Development of a New Remote Monitoring Model for Patients With HR+HER2- Breast Cancer in Treatment With CDK4/6 Inhibitors and Hormone Therapy

Inclusion Criteria: * Written informed consent. * Age ≥18 years old * Histologically or cytologically documented diagnosis of HR+, HER2-negative breast cancer based on local laboratory results and who are not amenable to resection or radiation therapy with curative intent. HR+ tumor is defined as ER and/or PgR expression in greater than 1% of tumor cells.

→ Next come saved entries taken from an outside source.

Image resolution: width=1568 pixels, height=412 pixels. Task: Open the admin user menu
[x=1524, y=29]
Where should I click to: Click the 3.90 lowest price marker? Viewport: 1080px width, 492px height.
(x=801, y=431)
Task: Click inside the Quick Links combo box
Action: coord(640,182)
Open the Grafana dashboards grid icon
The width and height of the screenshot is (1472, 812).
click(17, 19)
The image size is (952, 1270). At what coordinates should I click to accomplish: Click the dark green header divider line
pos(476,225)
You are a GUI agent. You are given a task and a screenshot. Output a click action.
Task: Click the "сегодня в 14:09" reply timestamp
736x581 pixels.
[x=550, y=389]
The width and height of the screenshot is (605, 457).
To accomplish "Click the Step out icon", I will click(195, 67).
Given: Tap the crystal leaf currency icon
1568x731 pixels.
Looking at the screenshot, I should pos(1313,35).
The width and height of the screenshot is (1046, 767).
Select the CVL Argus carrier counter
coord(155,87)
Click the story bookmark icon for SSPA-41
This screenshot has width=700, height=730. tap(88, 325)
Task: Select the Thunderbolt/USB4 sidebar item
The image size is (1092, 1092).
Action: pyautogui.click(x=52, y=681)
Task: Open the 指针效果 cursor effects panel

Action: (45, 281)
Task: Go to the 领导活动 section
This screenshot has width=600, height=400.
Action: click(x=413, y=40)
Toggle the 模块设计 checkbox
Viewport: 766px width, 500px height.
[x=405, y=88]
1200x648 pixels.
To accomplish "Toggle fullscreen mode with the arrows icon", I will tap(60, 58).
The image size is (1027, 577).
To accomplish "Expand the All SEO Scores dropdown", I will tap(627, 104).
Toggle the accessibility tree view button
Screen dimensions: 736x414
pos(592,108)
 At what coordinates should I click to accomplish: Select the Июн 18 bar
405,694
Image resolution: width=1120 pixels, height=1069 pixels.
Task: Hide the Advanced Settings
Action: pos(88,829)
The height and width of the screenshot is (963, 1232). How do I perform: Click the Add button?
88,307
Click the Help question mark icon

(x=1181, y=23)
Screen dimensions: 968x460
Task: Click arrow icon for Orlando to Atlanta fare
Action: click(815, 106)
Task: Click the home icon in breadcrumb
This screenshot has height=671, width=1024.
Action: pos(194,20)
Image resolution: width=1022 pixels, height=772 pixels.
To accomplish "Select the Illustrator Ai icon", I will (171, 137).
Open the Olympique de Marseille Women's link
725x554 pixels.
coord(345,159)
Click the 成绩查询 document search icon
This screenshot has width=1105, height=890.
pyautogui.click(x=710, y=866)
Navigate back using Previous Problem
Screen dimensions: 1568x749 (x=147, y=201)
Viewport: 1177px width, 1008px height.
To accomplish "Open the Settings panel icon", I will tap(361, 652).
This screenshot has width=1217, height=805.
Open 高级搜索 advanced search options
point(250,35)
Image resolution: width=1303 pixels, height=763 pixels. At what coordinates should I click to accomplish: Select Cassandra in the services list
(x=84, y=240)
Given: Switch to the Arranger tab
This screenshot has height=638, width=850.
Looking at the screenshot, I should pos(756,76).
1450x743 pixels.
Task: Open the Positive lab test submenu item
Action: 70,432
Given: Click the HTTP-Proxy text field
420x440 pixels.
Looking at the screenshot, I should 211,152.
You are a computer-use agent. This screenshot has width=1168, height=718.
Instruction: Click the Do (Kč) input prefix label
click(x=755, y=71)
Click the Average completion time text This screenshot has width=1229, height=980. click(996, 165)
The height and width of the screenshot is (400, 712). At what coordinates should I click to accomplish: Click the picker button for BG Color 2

HER2-negative breast cancer is defined as a negative in situ hybridization test or an immunohistochemistry (IHC) status of 0 or 1+. If IHC is 2+, a negative in situ hybridization (FISH, CISH, or SISH) test is required to confirm the HER2-negative status (based on the most recently analyzed tissue sample tested by a local laboratory). * Currently on treatment and have received ≥ 2 months of CDK4/6i + hormone therapy as their initial endocrine based treatment for their metastatic disease in concordance with local CDK4/6i label or treatment guideline. * No evidence of clinical or radiological disease progression per investigator assessment. * Eastern Cooperative Oncology Group (ECOG) performance status (PS) ≤2. Exclusion Criteria: * History of significant neurological or psychiatric disorders that would prohibit the understanding and giving of informed consent. * Patient has a concurrent invasive malignancy and /or is concurrently using other anti-neoplastic therapy.